Work task - Two lines in the data below mark the range: the one with "ABEMA (234, 233)" and the one with "吉祥… (155, 2211)". Return both, along with every line between them, exactly.

Data section -
====
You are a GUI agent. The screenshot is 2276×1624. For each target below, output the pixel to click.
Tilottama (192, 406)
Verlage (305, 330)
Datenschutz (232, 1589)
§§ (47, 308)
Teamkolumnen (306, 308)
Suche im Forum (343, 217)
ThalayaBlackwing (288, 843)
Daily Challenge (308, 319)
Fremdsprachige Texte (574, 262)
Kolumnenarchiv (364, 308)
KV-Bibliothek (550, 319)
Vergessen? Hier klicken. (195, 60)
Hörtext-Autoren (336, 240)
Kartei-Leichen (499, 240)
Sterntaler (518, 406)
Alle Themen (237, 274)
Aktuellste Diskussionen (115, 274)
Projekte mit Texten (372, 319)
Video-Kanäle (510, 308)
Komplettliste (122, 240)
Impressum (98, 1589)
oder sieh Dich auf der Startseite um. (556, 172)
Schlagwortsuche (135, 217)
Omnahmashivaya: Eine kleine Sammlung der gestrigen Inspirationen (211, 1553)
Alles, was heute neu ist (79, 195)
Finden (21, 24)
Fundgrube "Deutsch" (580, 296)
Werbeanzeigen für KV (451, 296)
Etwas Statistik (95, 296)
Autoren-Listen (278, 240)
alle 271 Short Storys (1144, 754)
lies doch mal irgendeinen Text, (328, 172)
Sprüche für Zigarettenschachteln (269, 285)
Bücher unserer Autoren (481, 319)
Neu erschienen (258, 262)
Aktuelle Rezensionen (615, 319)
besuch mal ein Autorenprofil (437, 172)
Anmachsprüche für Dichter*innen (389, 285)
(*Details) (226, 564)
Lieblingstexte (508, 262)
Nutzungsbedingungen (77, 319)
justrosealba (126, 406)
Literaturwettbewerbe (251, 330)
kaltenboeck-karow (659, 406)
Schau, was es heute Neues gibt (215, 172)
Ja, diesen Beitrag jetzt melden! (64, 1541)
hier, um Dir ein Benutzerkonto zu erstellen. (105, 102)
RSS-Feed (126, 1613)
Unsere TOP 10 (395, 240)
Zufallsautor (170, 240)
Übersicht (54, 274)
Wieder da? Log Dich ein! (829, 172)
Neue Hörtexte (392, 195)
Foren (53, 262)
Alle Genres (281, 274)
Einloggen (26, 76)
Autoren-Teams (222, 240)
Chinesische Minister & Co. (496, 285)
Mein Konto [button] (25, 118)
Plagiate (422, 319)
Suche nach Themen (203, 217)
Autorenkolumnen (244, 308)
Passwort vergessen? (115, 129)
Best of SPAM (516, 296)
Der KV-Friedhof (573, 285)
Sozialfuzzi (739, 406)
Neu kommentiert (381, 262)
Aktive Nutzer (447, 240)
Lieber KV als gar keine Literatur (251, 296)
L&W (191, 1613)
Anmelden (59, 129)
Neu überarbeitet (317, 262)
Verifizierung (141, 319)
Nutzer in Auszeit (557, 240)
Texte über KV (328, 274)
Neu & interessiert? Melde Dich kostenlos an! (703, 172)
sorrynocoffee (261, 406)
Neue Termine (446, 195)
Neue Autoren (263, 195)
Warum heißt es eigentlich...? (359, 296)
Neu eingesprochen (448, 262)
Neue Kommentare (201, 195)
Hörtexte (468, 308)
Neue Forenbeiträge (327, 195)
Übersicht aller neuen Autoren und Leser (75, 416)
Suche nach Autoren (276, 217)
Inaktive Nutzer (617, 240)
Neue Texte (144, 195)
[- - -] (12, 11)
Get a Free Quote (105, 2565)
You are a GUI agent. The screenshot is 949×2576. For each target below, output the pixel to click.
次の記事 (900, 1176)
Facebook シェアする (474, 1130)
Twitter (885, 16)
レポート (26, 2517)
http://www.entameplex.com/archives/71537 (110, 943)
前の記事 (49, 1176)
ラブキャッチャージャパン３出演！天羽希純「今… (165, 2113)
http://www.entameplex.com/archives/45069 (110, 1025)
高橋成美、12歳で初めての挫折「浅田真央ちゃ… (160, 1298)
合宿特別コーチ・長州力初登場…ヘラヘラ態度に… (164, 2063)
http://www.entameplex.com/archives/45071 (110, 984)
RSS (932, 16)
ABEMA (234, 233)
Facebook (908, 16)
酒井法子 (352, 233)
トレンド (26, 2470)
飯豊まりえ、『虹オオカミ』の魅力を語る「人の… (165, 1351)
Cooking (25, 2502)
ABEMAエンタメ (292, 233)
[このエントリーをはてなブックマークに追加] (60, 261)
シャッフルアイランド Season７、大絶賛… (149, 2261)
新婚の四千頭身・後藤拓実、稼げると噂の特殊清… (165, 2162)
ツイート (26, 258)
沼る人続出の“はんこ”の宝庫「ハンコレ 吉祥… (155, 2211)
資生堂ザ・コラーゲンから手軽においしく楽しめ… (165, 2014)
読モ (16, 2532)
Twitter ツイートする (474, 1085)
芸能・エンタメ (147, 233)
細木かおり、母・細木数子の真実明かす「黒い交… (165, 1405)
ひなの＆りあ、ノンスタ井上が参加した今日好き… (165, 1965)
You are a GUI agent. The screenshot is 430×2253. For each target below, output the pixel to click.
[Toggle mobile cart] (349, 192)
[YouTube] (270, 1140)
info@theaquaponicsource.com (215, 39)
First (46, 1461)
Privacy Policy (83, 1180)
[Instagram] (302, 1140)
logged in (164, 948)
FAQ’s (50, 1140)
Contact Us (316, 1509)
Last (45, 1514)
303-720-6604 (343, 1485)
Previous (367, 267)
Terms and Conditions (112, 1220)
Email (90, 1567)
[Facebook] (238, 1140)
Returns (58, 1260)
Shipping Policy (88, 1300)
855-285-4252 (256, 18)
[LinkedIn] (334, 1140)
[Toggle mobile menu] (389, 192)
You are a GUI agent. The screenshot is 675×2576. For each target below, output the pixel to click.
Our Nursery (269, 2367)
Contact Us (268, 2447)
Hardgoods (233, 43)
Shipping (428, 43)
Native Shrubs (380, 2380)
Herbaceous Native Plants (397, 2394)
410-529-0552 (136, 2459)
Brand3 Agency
====
Exercise result -
ABEMA (234, 233)
Facebook (908, 16)
酒井法子 (352, 233)
トレンド (26, 2470)
飯豊まりえ、『虹オオカミ』の魅力を語る「人の… (165, 1351)
Cooking (25, 2502)
ABEMAエンタメ (292, 233)
[このエントリーをはてなブックマークに追加] (60, 261)
シャッフルアイランド Season７、大絶賛… (149, 2261)
新婚の四千頭身・後藤拓実、稼げると噂の特殊清… (165, 2162)
ツイート (26, 258)
沼る人続出の“はんこ”の宝庫「ハンコレ 吉祥… (155, 2211)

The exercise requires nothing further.